- _Your instructions_: All records below are to be transcribed exactly, with every picture left out.

Saved entries:
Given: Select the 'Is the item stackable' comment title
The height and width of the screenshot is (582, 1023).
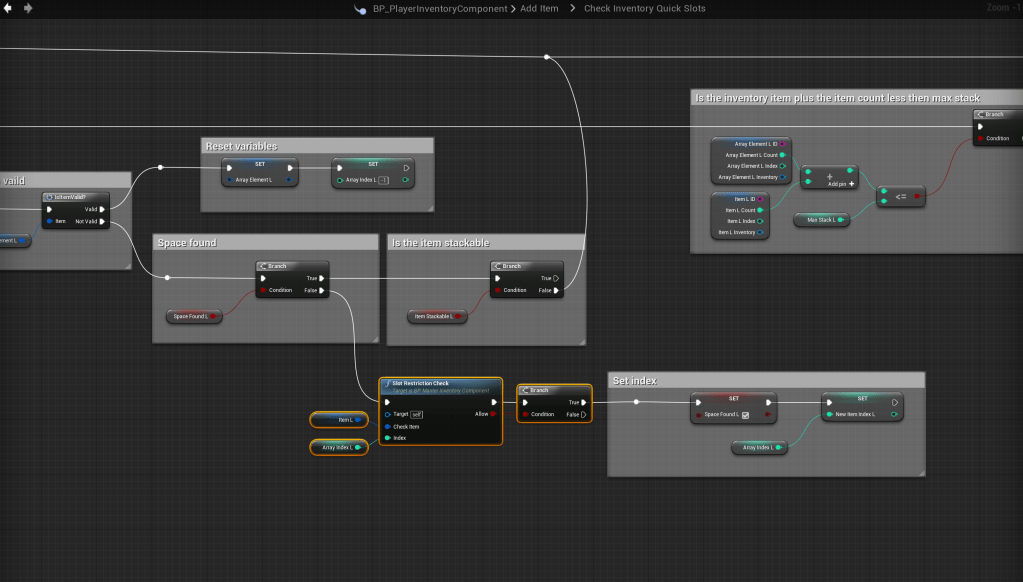Looking at the screenshot, I should pyautogui.click(x=440, y=243).
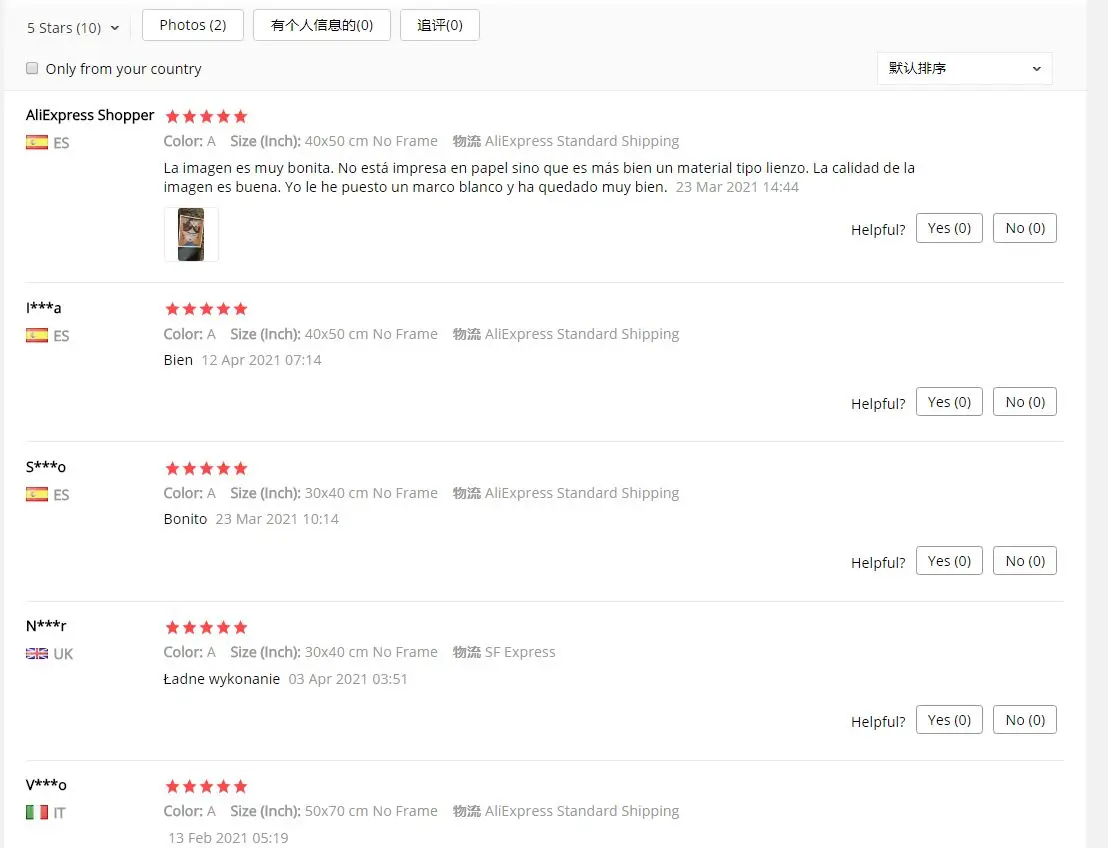The height and width of the screenshot is (848, 1108).
Task: Click the Italy flag icon next to V***o
Action: pyautogui.click(x=37, y=813)
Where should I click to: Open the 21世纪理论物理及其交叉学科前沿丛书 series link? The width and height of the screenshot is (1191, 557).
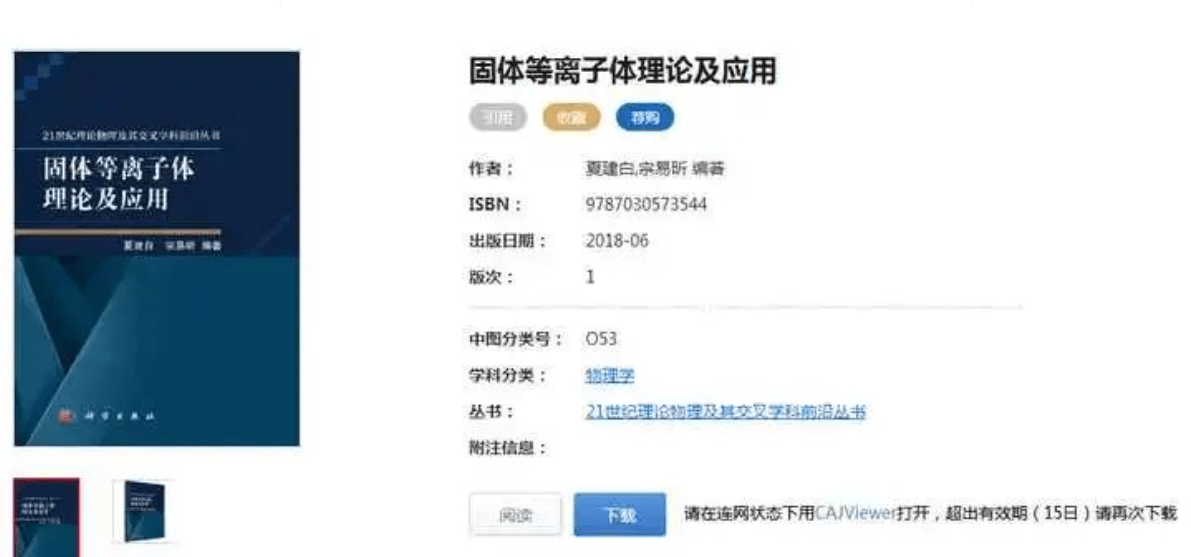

- _Reply_:
Given: Select the 'Is the item stackable' comment title
The height and width of the screenshot is (582, 1023).
Looking at the screenshot, I should pyautogui.click(x=440, y=243).
The height and width of the screenshot is (848, 1108).
Task: Click the Italy flag icon next to V***o
Action: pyautogui.click(x=37, y=813)
Where should I click to: Open the 21世纪理论物理及其交叉学科前沿丛书 series link? The width and height of the screenshot is (1191, 557).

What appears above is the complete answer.